You also mentioned the querystring ? in URLs effecting the indexing of your pages. Do search engines ignore URLs with querystrings in them? If so, would it be just as effective to offer a route for spiders to index which does not contain ? in the URLs, and a different one for users. Would this be ineffective as external sites would then be linking to the pages with the query strings in them.
If crawlers don't normally index pages with ? in them, do they not access pages within paged results i.e. 10 pages of results 1 - 10 ....
12 December 2002 12:26pm
>>>How does one go about doing this?
XML feeds are provided through a number of search engine partners, they each have the expertese to integrate the requirements of the feed with the site architecture. Probably the best known is http://www.positiontech.com/ but there are a number of other trusted feed partners.
Trusted feeds are offerred by Inktomi, AltaVista, Fast and AskJeeves, which covers most of the major portals. Costs tend to be a price per click generated from a page in the feed with a minimum charge per page per month. Pricing is dependant on the merketplace you're in so loans traffic will be more expensive than holiday home traffic.
>>>querystring ? in URLs effecting the indexing of your pages.

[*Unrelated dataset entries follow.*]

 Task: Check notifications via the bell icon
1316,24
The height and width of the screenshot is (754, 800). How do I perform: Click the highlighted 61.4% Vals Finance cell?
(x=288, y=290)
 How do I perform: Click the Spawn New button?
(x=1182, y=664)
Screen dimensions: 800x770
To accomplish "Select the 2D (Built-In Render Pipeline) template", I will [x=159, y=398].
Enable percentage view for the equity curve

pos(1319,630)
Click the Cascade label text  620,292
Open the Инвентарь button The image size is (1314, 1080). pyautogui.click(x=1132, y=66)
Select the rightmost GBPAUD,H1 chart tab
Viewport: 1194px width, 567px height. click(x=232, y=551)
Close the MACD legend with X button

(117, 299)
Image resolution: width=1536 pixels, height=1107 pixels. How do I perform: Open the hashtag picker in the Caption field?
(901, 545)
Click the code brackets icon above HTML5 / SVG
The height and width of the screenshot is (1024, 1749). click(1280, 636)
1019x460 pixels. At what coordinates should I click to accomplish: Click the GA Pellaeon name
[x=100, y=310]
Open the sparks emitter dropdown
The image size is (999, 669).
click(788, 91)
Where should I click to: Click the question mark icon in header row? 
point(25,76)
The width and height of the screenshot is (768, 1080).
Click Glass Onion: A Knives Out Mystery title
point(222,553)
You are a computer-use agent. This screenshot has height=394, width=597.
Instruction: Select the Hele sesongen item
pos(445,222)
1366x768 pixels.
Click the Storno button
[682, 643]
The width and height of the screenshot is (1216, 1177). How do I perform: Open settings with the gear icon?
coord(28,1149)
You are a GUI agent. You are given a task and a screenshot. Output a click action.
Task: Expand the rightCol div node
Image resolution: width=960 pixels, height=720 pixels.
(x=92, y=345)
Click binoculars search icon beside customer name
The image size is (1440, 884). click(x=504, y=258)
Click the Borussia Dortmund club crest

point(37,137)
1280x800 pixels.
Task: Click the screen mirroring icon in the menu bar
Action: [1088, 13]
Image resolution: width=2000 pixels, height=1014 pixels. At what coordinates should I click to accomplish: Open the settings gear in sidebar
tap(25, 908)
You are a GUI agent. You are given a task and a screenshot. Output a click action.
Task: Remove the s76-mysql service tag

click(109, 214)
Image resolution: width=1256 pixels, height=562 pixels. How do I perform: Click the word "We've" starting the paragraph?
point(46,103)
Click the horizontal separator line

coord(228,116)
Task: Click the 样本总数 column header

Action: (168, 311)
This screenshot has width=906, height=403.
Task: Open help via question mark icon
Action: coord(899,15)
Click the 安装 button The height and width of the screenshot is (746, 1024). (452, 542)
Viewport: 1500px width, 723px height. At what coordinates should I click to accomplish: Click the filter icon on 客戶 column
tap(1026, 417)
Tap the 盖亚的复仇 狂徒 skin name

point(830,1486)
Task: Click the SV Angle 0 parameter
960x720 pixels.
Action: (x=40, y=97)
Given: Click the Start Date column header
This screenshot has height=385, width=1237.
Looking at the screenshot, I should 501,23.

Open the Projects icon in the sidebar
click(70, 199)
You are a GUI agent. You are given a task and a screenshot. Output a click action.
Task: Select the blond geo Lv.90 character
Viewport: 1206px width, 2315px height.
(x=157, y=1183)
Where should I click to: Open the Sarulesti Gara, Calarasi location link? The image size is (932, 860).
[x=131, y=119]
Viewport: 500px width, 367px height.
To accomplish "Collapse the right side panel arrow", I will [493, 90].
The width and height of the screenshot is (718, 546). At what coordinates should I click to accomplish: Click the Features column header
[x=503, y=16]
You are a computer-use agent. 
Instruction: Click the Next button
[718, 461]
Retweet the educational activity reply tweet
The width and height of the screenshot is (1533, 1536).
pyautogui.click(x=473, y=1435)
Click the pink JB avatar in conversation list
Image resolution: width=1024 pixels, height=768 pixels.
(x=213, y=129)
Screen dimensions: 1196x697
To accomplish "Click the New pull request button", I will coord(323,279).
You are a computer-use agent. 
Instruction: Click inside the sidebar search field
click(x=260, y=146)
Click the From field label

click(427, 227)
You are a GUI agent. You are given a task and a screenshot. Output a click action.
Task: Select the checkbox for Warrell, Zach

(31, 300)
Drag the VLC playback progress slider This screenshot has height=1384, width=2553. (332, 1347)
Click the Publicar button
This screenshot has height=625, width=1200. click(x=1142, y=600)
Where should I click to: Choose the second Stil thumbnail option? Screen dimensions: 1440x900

Search engines do list urls with ? query strings in them but the urls need to be linked from other pages to avoid spiders getting caught out by infinate versions of the same page. Just done one for a company where the search facility now produces results pages optimised for the visitors search query and containing the appropriate content drawn from their database. Linking to a selection of the more important results pages gets them indexed and generating highly targeted traffic. It's a case of constructing a solution to fit the individual site architecture of each web site. No two are the same.
CEO at Greenlight
12 December 2002 13:04pm
>>> avoid spamming
It is possible to optimise database driven sites without cloaking or cheating. Cheating using cloaking invariably ends up backfiring eventually as do many other forms of SEO spam, inspite of often impressive early results. Google invests much time in scaling anti cloaking and spamming solutions, and since they are the ones that know the algorithm, you are ultimately fighting a losing battle.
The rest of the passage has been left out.